Place a stepladder midway between the first two studs and have a helper steady it while you work. Cut a hole into the drywall close to the ceiling with a 3-inch hole saw mounted in a cordless drill/driver. Save the drywall plug; you will use it to patch the hole after insulating the walls. Repeat by drilling a hole close to the ceiling midway between each set of exterior wall studs.
Thread the insulation blower hose through the first hole and feed it down as far as it will go. Wrap a rag around the hose and plug the hole to prevent blowback as you work. Ask your helper to switch on the blower. Pull the hose up a few feet each time you feel resistance. Fill the cavity with as much insulation as it can take before turning the blower off.
Repeat until all exterior wall cavities are filled with insulation.
Tie a piece of string around the midpoint of a 5-inch by 2-inch strip of 1/2-inch-thick plywood. Insert the supporting piece through the first round hole and draw the string tight, centered in the middle of the hole. Drill four 1/16th-inch pilot holes through the drywall and into this support strip near each corner.
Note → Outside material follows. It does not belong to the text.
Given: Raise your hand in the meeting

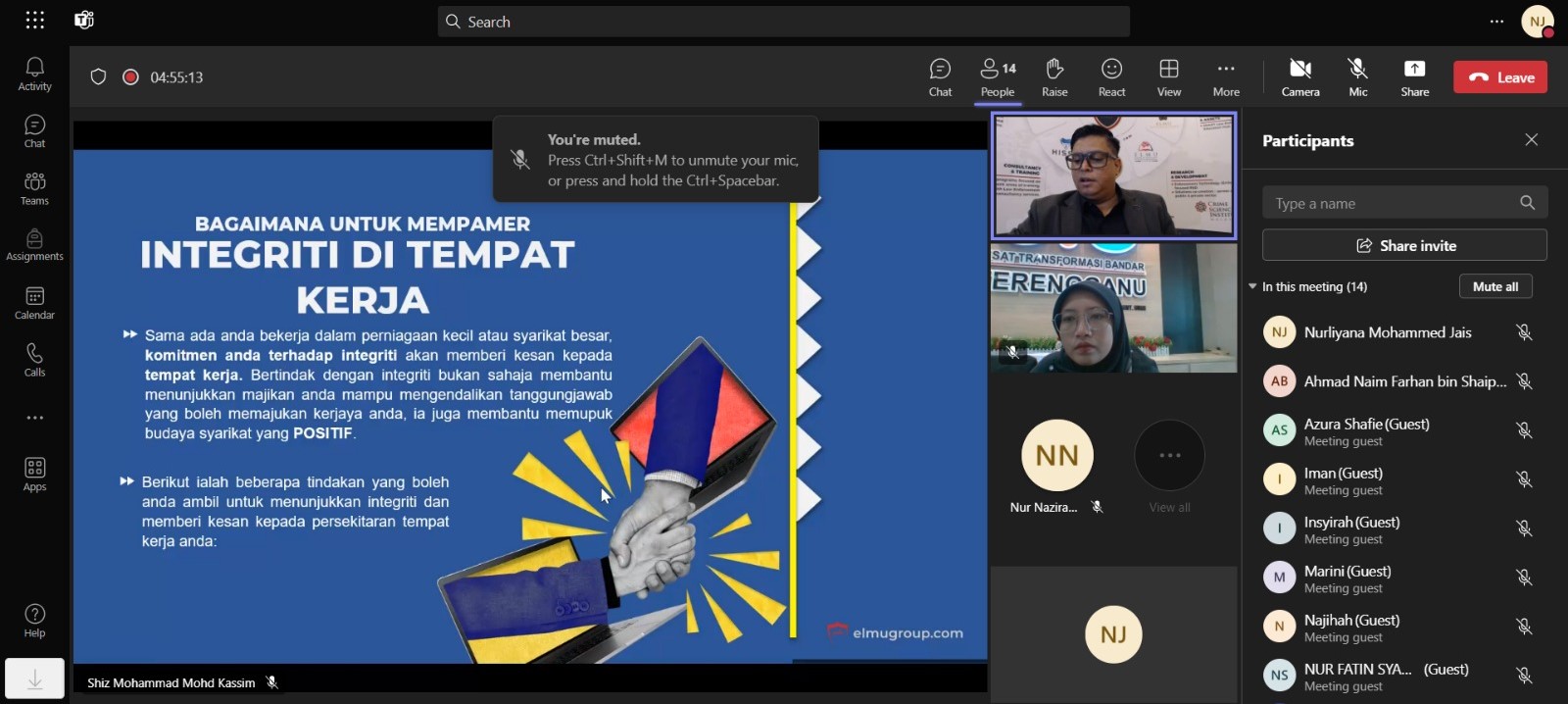Looking at the screenshot, I should pos(1054,76).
Secure with four drywall screws, using the drill/driver and a Phillips head bit. Sink the screws 1/16th of an inch into the drywall. Take care not to tear the drywall paper.
Insert the drywall plug into the hole and secure with four drywall screws. Place a 4-inch square patch of drywall mesh over the hole. Apply several coats of drywall compound to the patch -- letting each coat dry before applying the next coat -- until you’ve built up a smooth surface flush with the wall.
Use a sanding block and lightly sand the surface flush and smooth with 120-grit sandpaper. Paint the patch to match the wall. Repeat with each hole around the perimeter walls.